The Macleay Museum holds over 140 objects in its collection that were personally donated by Beth Dean and her husband Victor Carrel in 1984 during the development of the exhibition South Pacific Islands.
Beth Deans vocation as a performer and educator of unique dance practices sourced from diverse parts of the pacific between 1950 – 1970’s is a chronicle of the growth of the knowledge of Indigenous Pacific Island cultural practices in the imagination of modern Australia.
The collection of items donated to the Macleay museum in 1984 spans over 30 years of cultural documentation, performance, authentic costumes and dance practices of Aboriginal, Papua New Guinean and Pacific Island communities. Some highlights include costume and percussion instruments used by the Cook Island dancers who performed the opening ceremony for the Opera House, a diverse range of musical instruments made with traditional techniques and ceremonial costumes that signify social standing and amazingly skilful fabrication practices of fibres and textiles of the pacific.
The expressive gestural communication that modern dance embraced after the 1950’s echoed movements in the visual arts internationally where abstract expressionism and the influences of primitivism that had came to the visual arts via anthropology and ethnography created new aestheticisms that reached out into fashion, literature and popular culture.
In today’s milieu the representation of other cultures without any legitimacy or valid authorization is highly frowned upon and disrespects the living memory of the Indigenous cultures that are meant to be being acknowledged –the most recent case being the bewilderment expressed by Aboriginal Australians in relation to Russian ice skaters wearing “Indigenous” costumes as part of their Olympic ice skating routine that were based on Aboriginal skin tones and a languid attempt at representing ceremonial body painting.

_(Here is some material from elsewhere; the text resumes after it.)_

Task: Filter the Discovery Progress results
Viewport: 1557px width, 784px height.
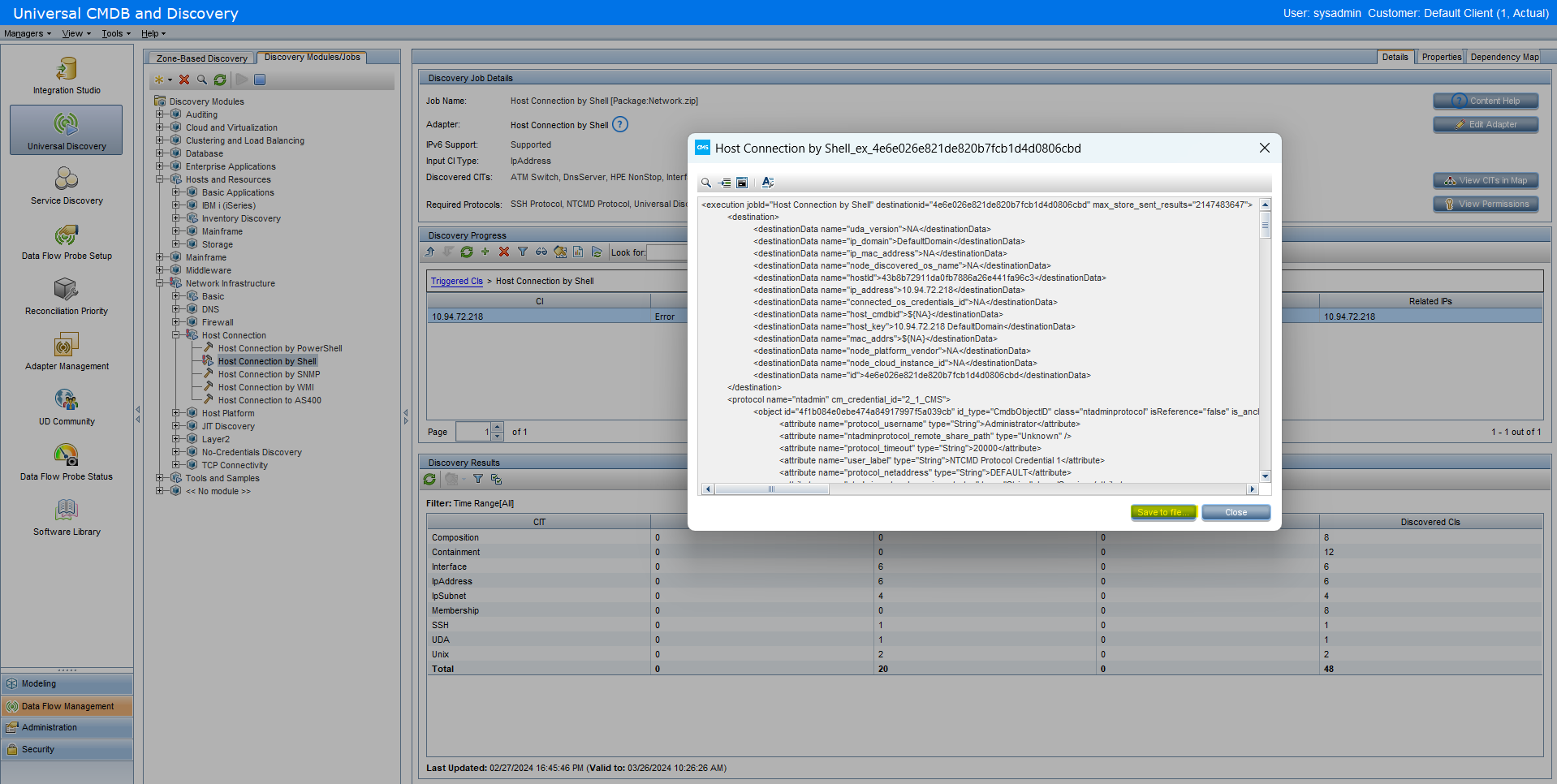Action: tap(523, 252)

Beth Dean’s first appearance in Australia was in the touring production of “Annie Get Your Gun” ironically playing the character of the expert female sharpshooter who deliberately looses a sharpshooting competition to secure the love of her male rival. In reality, Dean and her husband and professional Partner Victor Carrel (who was an accomplished opera singer) worked in many productions as senior artistic advisor across Australia and the South Pacific. One of their greatest accomplishments was their involvement in the inaugural South Pacific arts festival held in 1972.
Australia in the period between 1950 and 1975 produced numerous films, theatrical performances and educational attempts of “exotic” cultural experiences for international and local audiences. The Australian ballet company’s production of “Corroboree” in which Beth Dean was the principal dancer playing the character of a young Aboriginal boy was seriously researched over a number of months by Beth dean who was advised by Sydney Universities A. P. Elkin to visit the communities of Ernabella and Yuendumu.
Conservatism of the western world in the 19th and early 20th century, especially in relation to women’s behaviour and appearance in public was challenged by female performers such as Beth Dean and in an earlier sense Annette Kellerman. Kellerman graced the worlds stage as a mermaid in one piece bathing suits that exposed the female body in ways that “offended moral decency”, however from the 1950’s onwards Australian culture was in the process of embracing and creating their own adaptation of “island style” or “surf” culture that was shown in American Gidget and Elvis movies or in the music of the beach boys. A new youth subculture swept across coastal Australia that was in opposition to the military influenced surf life saving clubs that had existed along the east coast since the popularity of bathing and the internationalisation of the “Australian crawl” – a little acknowledged fact of many early descriptions of Aboriginal people around Sydney Harbour describes their strong swimming abilities.
It is impossible to describe the work of Beth Dean in any single category as her experiences and intentions were as diverse as the cultures that she represented, The collections of Beth Dean are held in numerous institutions in Australia including the Australian National Museum, the NSW Maritime Museum and Screen/Sound Australia.
Trumpet used by Beth Dean during Performances
Macleay Museum
Trumpet used by Beth Dean during Performances
Macleay Museum
Good article Matt. I agree, its problematic viewing these artefacts knowing the context in which they were created. However I think there is much value in what they present as an exhibition in the present day. I read, just tonight in a blog, about how the artefact may remain the same, but the discussion & critique will evolve & change forever (I wish I could remember which blog). Different eyes will perceive Beth Dean & her contemporaries. Those eyes (raced/gendered/etc) will all be different but each will have validity given their specific standpoints and will add to the conversation.